Editor’s note: David Gardner, a serial entrepreneur, investor and the driving force behind Cary-based Cofounders Capital, is a regular contributor to WRAL TechWire.

CARY – As they do every year, the Bull City Venture Partner team put together another great conference recently  focused on the venture capital outlook for 2018.  The event was held at the Carolina Theater in Durham and hosted some excellent key note speakers and panels made up of seasoned venture capitalists and major angel investors from all over the east coast.  It was interesting to compare and contrast the numbers being presented at the conference from a national and southeast perspective to those presented in the CED Venture report focused exclusively on North Carolina the week before.

David Gardner

IT investing in NC outpaced life science investing for the first time with an amazing 277% increase over 2016.  This is in sharp contrast to national trends as Bobby Franklin, President of the National Venture Capital Association, pointed out that angel investing in the US as a whole has declined over the last four years running, dropping 60% since 2014. The reluctance of many angel and university investment groups to lead early stage rounds has lead to an explosion of micro VC funds to fill the gap.

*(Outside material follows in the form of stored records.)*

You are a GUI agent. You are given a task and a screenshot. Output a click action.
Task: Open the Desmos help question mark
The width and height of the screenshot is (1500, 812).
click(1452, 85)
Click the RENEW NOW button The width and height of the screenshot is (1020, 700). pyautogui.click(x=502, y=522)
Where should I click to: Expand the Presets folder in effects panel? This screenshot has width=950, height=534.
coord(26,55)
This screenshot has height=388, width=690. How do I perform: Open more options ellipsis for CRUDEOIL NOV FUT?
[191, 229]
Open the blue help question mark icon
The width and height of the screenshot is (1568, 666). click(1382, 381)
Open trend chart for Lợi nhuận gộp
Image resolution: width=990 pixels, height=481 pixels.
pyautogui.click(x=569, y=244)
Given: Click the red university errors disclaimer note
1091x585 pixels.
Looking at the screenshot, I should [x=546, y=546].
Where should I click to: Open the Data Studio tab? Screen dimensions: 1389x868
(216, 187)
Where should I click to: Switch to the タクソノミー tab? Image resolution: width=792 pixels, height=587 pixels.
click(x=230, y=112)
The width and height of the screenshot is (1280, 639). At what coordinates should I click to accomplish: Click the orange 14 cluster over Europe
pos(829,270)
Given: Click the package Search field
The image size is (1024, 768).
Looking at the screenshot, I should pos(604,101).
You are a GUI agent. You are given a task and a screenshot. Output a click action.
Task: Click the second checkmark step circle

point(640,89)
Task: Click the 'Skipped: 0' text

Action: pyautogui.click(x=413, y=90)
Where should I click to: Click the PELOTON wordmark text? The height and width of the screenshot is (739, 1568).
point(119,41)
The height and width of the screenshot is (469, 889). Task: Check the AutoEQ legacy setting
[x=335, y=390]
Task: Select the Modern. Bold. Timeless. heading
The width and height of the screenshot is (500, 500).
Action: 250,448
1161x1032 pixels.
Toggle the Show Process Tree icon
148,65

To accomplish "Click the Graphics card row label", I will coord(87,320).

NC may not be bucking the national trend as much as it appears.    Nationally, one in every four VC dollars goes to a Unicorn, a company with a valuation over one billion dollars.  In NC last year, 40% of IT investment dollars went to just two Charlotte-based companies, AvidXchange and SmartSky Networks.

When asked why his firm did not have an office here or do more investing in NC, Paul Martino, General Partner at Bullpen Capital, said that he would need to see “a lot more seed activity” in NC to invest more of his company’s resources here.  Without a large and steady stream deal-leading term sheets, NC will continue to find it difficult to attract larger, later round Investment firms to the area.

The presenters all seemed to agree that 2018 should be an awesome year for those doing seed investing.  Seed valuations are low due to increasingly less seed round capital, while at the same time later stage funds have raised more investment dollars than ever.

I left the conference with a reinforced feeling I’ve had for years. The way to radically improve the flow of big venture capital into NC in the future is to focus on expanding our early stage investment funds and dollars at work here today.  Specifically, we need funds that are focused on participating and leading first-money-in rounds.  Larger VC firms are not going to fly to NC to deploy small amounts of capital into early stage companies.  We have to do that ourselves.    Venture Capitalists are willing and eager to deploy a lot of big later stage capital here but only in proportion to our commitment to increased our seed stage investing activity.